I really like the way the Doctor initially reacts to the regeneration and how that is visually and audibly represented, I rather wish that was something we saw more of with future regenerations. What is much more commonly used is the confusion the Doctor shows but it’s done well here, without being too heavy handed. As we have come to expect (with only a handful of exceptions) by the end of the first couple of episodes the Doctor has largely settled down into his new persona.

From there we move on to a classic Base Under Siege scenario. This is something that would become synonymous with Troughton’s 2nd Doctor. It’s a format that has the advantage of being comparatively inexpensive while providing lots of opportunities for action and tension. Strictly speaking, while it’s not a format that was used with Hartnell, I think that The Tenth Planet is usually listed as the first Base Under Siege. However, I would probably argue that is not a pure base under siege formula because while the Doctor and his companions do spend all their time on a base, a significant part of the action occurs elsewhere.

In the case of The Power of the Daleks though, the focus stays resolutely on the Doctor and team and while other parts of Vulcan are briefly referred to we never see them at all or any characters in these other places. Instead almost everything happens in a handful of rooms and tunnels. That focus gives the story a claustrophobic feeling but that just works to its advantage as we see the Daleks slowly manipulate their way into a position of strength and the Doctor is seemingly unable to do anything about it.

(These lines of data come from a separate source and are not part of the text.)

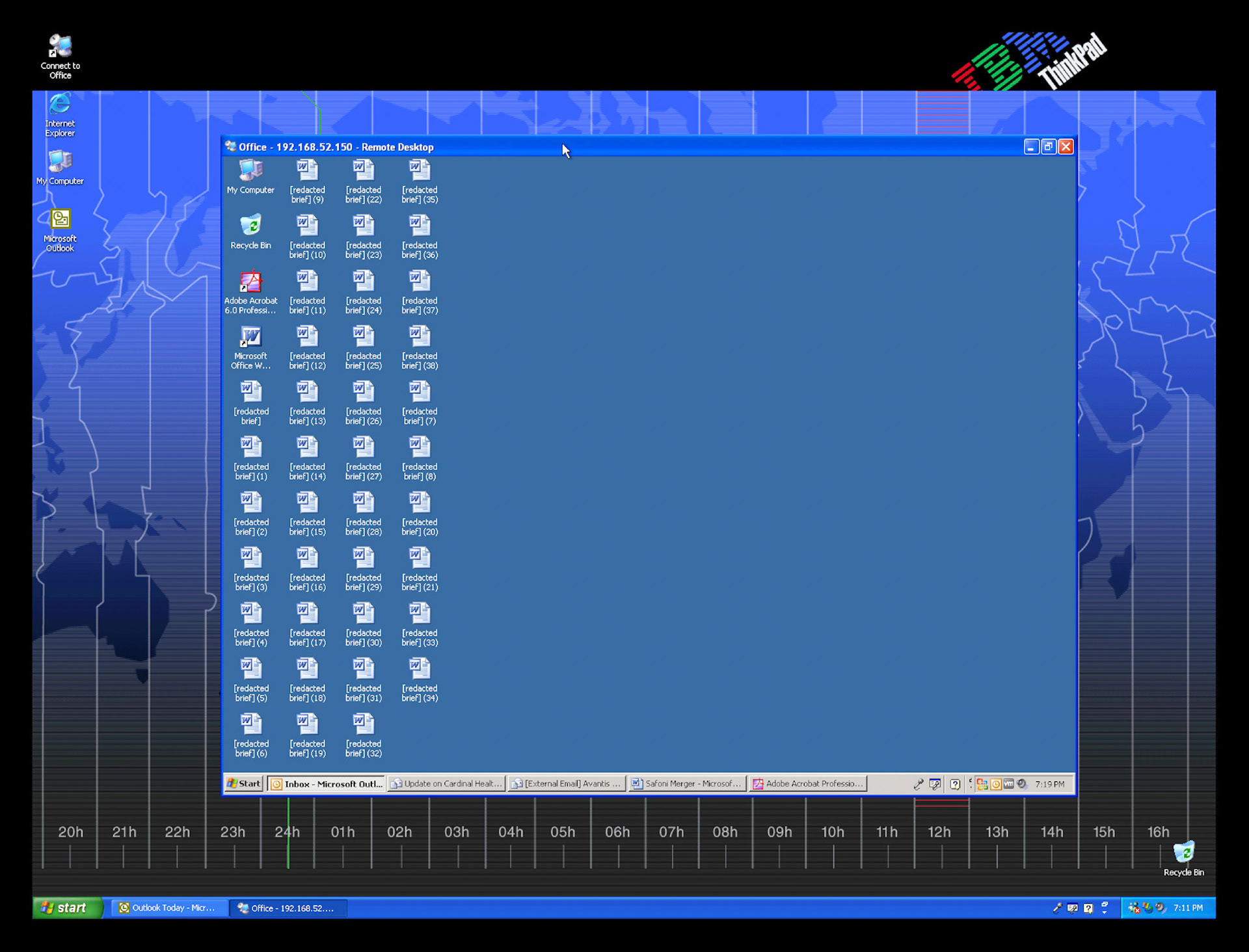
Task: Select the Internet Explorer desktop icon
Action: (60, 105)
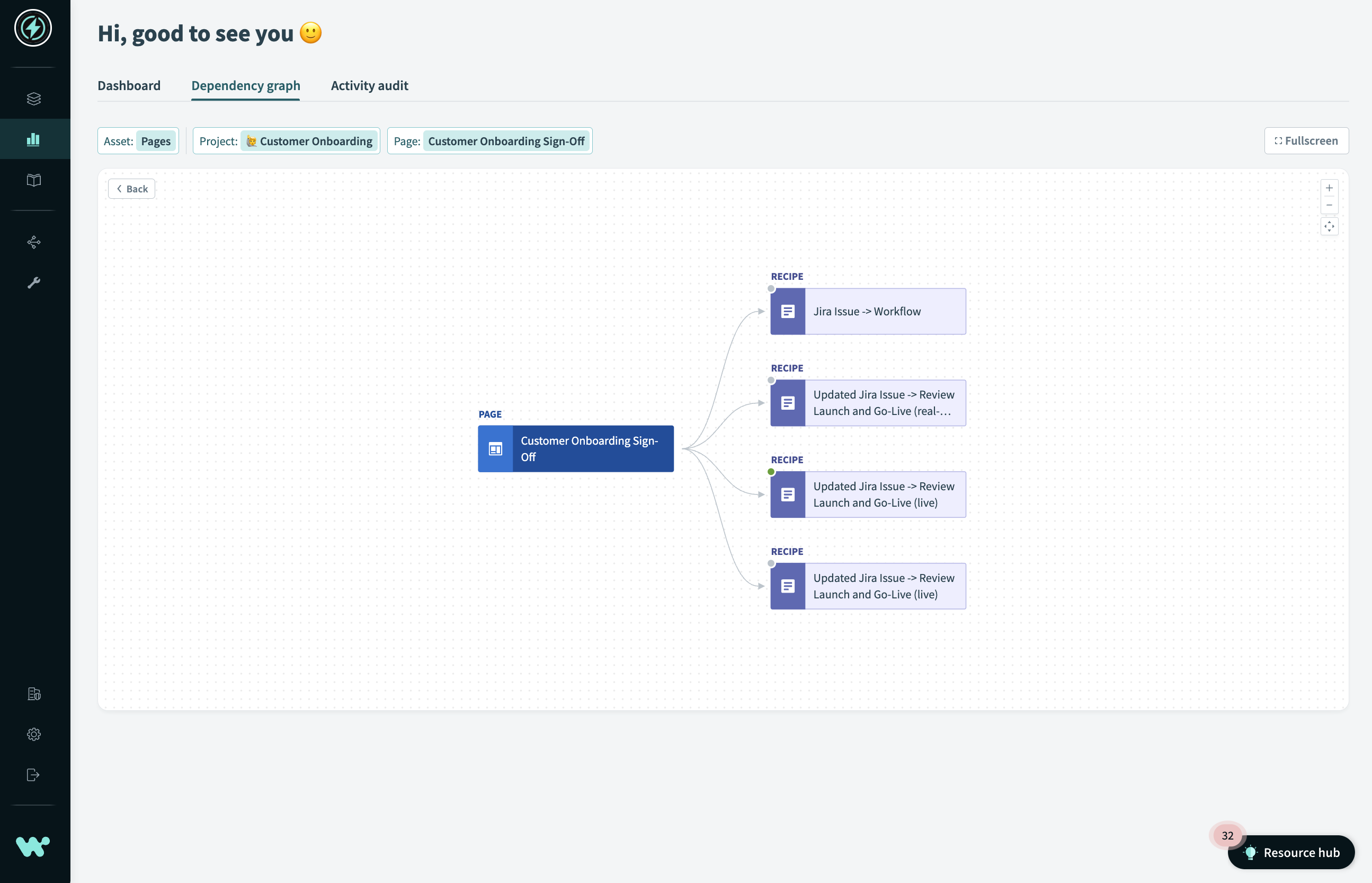Image resolution: width=1372 pixels, height=883 pixels.
Task: Open the Project: Customer Onboarding filter
Action: (x=287, y=140)
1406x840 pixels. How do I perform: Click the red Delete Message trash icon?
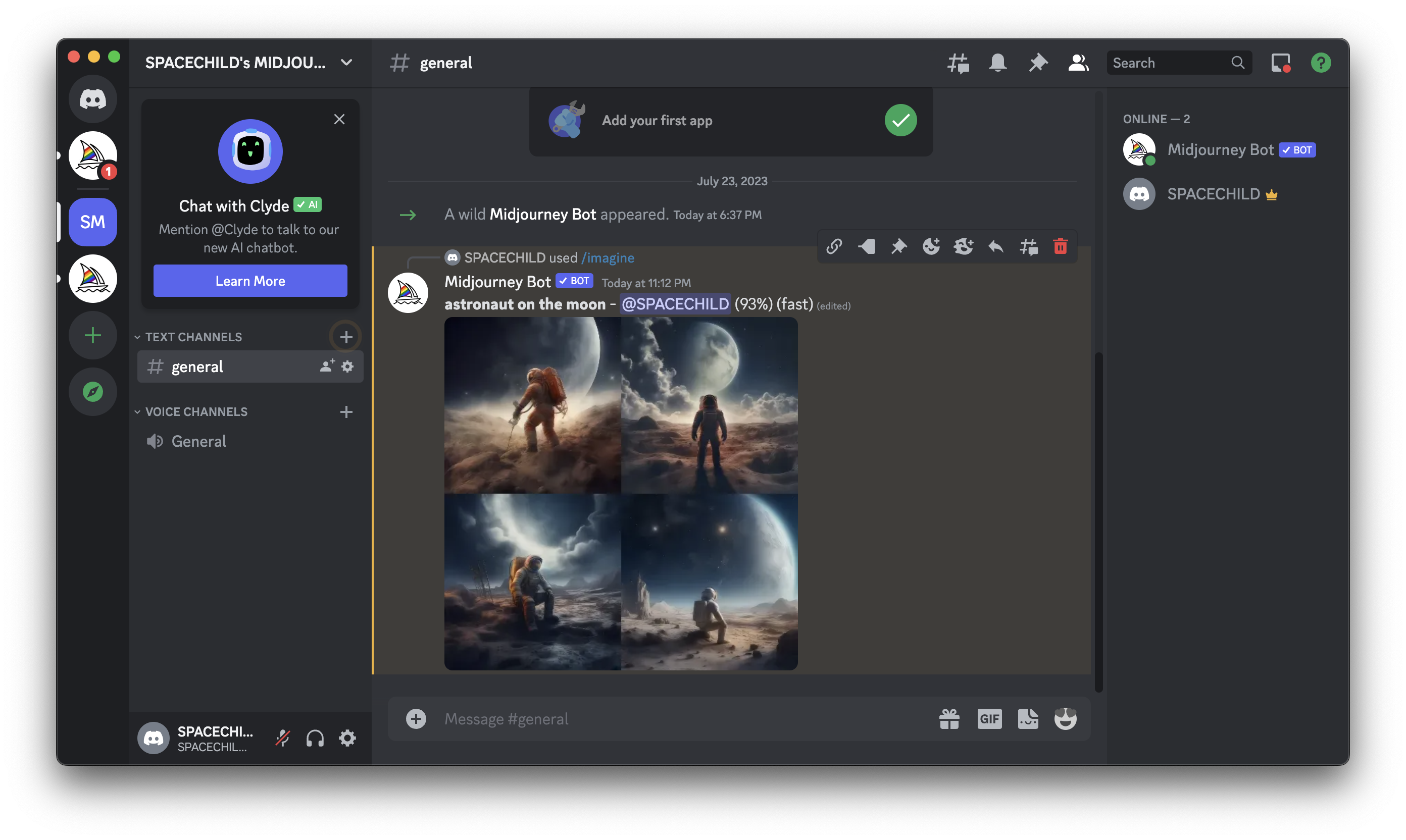(x=1060, y=246)
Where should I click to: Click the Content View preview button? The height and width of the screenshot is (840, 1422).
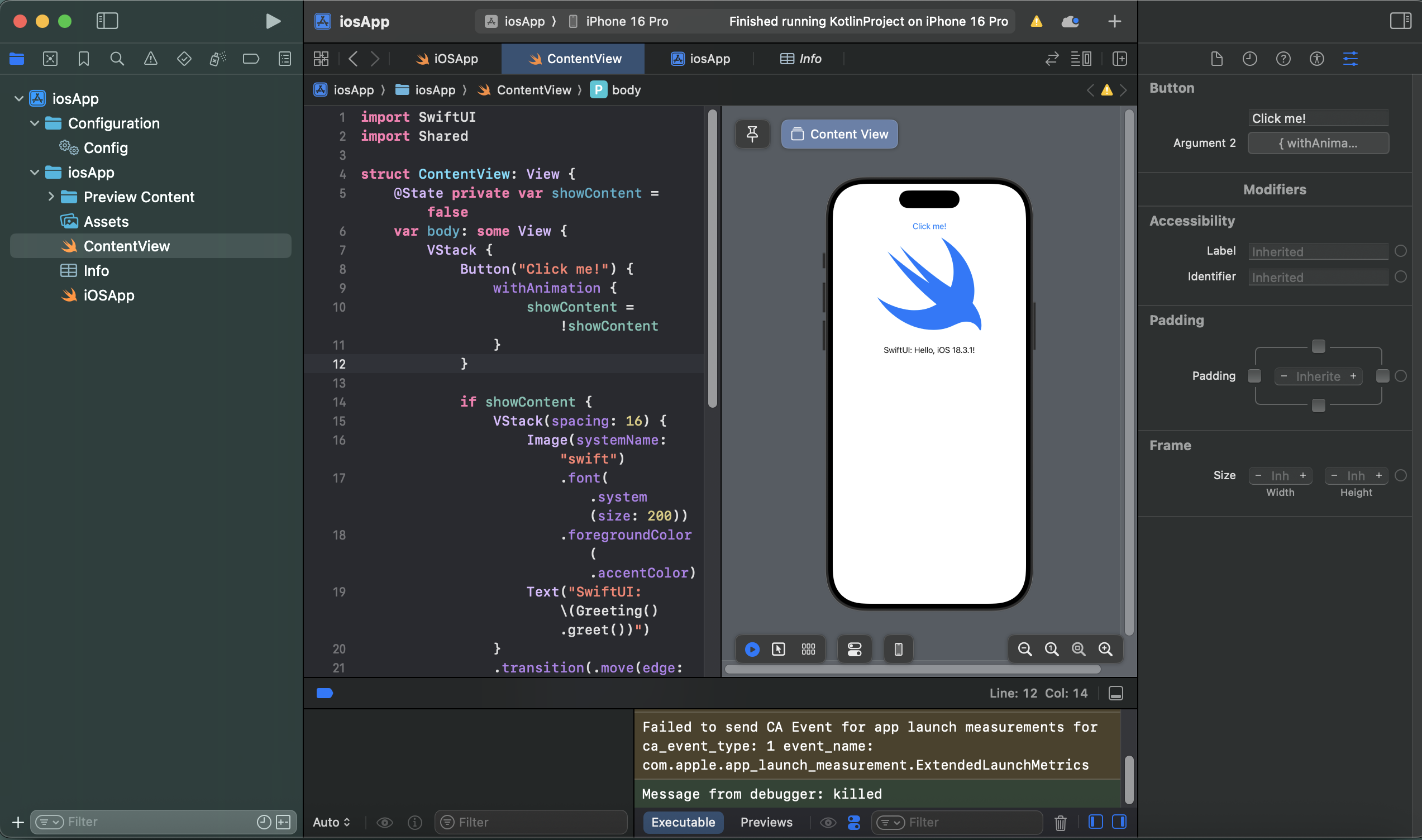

And speaking of the Daleks they are at their absolute creepiest here. Hearing them repeat “I am your Ser…vant.” is far more threatening than endless cries of “Exterminate.” or “Seek. Locate. Destroy.”

This is the Daleks at their absolute cleverest. They start in a very weak position but gradually curry favor and pit the various factions against each other until they have become the dominant force on the planet. As I mentioned earlier, to the modern eye none of this seems particularly original including the fascist imagery of the human guards but up to this point the Daleks had more been brute force villains rather than clever ones. So this is the base under siege in its purest form and executed so effectively that it created a sub-genre.

It’s not the most original or challenging script but it distills Doctor Who down into an essence with remarkable effectiveness. The Daleks are chilling in this story, the Doctor and his companions feel like they are really under threat. The pacing is tight by the standards of 60s Who and for a 6 part story there is relatively little padding as the story moves forward with each episode.

I think a case could be made that this is the story more than any other which secured Doctor Who’s future and which cemented what the show would look like. People often talk about how Doctor Who can be anything it wants to be and that’s half true. It has the latitude to play in a lot of different times, places and genres but there are still some expectations that the audience has when it sits down to watch the show and most of them can be found in this story.